Istnieje duże prawdopodobieństwo, że Wielka Brytania opuści Unię Europejską „na twardo”, czyli bez żadnych umów. Jeśli politycy nie porozumieją się, nastąpi to już 29 marca. Rząd Wielkiej Brytanii zwraca uwagę, że po tej dacie posiadacze brytyjskiego prawa jazdy mogą mieć problemy. Ze swoim dokumentem nie będą mogli jeździć po europejskich krajach. Kwestia ta dotyczy także Polaków, który zdali egzamin na prawo jazdy w Wielkiej Brytanii. Jeśli chcą legalnie kierować autem np. w Polsce, muszą wymienić posiadany dokument na ten obowiązujący w Polsce i w całej Unii Europejskiej. W tej chwili, przed brexitem, jest to możliwe bez żadnych ograniczeń.

Oczywiście problem ten mają też kierowcy, którzy mają jedynie polskie prawo jazdy, o ile będą chcieli kierować samochodem w Wielkiej Brytanii. Jak informuje Komisja Europejska, „nasze” prawo jazdy, nie będzie niestety ważne na Wyspach. Konieczne będzie ubieganie się o specjalne pozwolenie.

Oczywiście istnieje jeszcze możliwość, że przed 29 marca Wielka Brytanii i Unia Europejska porozumieją się w tej sprawie. Obie strony wiedzą bowiem, jak wielkim problemem dla kierowców byłaby konieczność uzyskania nowych dokumentów. Warto dodać, że oprócz prawa jazdy, w razie twardego brexitu, ważność straciłyby też m.in. dowody rejestracyjne, czy też dokumenty wydawane zawodowym kierowcom.

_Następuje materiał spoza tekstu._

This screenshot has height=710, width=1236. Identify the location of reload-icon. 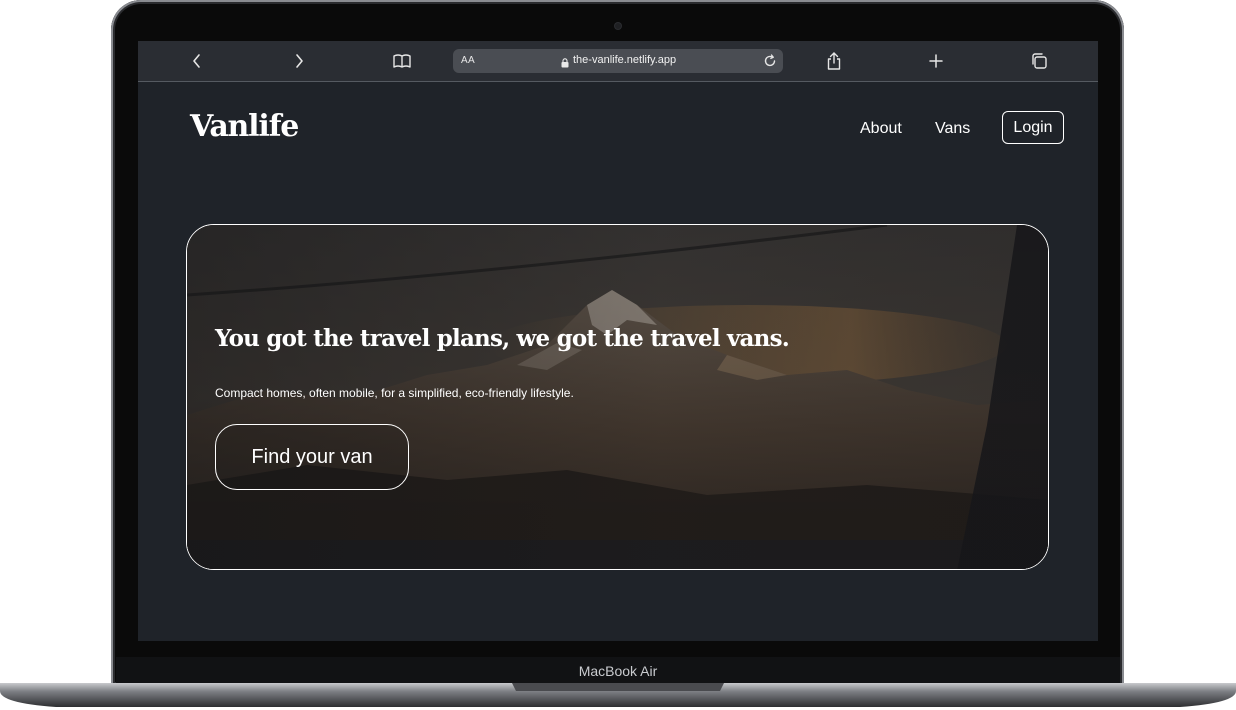
(770, 64).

Jak podaje „Rzeczpospolita”, Wielka Brytania szykuje już plan awaryjny. Jedną z rozważanych opcji jest podpisanie przez ten kraj konwencji wiedeńskiej o ruchu drogowym. Dzięki temu alternatywą dla unijnego prawa jazdy, byłby międzynarodowy dokument, który jest uznawany w wielu krajach, które nie należą do Unii Europejskiej.